Résumons tout d'abord les faits autour desquels s'articule l'analyse. Le 4 février 1888, une manifestation pacifiste populaire et ouvrière de plus de 10 000 personnes se rassemble devant la mairie du village Rio Tinto, petite bourgade minière de 5 à 6 000 habitants dans le sud de l'Andalousie, pour protester contre les pollutions à grande échelle des compagnies minières. Les militaires sont dépêchés par les autorités, et tirent sur la foule, tuant plusieurs dizaines de personnes, sans doute autour de 200, ce qui en fait l'un des massacres de répression des forces de l'ordre parmi les plus importants du XIXe siècle. Les 350 pages du livre déroulent les différents actes du drame, surtout sur les années cruciales, 1886-1888, jusqu'à la cristallisation et la tension ultime de l'après-midi du 4 février, mais en donnant également une place à la restitution du contexte minier de la région de Huelva.

* [TÂCHES DEMANDÉES]
(1) Selon l'article, à quelle date la manifestation devant la mairie de Rio Tinto a-t-elle eu lieu ?
(2) Reproduisez à l'identique les enregistrements, de la ligne contenant « The image size is (508, 619). » jusqu'à la fin des enregistrements, bornes incluses. Omettez les images dans votre réponse.

[Enregistrements d'éléments d'interface]
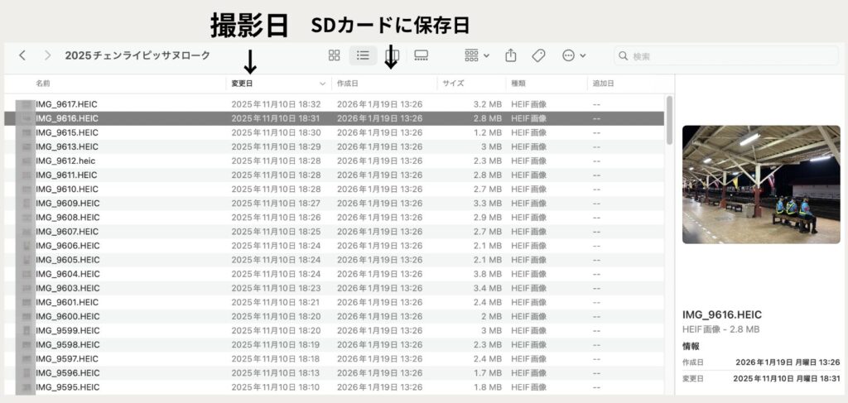848x403 pixels.
Task: Click the IMG_9595.HEIC file icon
Action: point(27,386)
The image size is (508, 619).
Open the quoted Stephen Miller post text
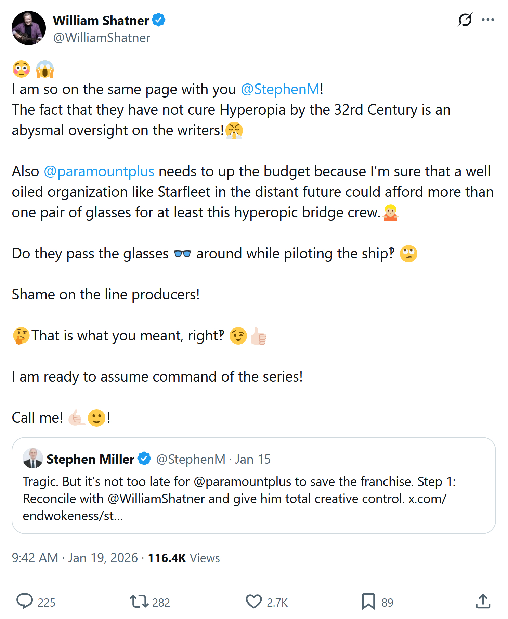click(x=239, y=499)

* [RÉPONSES COMPLÈTES]
(1) Le 4 février 1888.

(2)
The image size is (508, 619).
Open the quoted Stephen Miller post text
click(x=239, y=499)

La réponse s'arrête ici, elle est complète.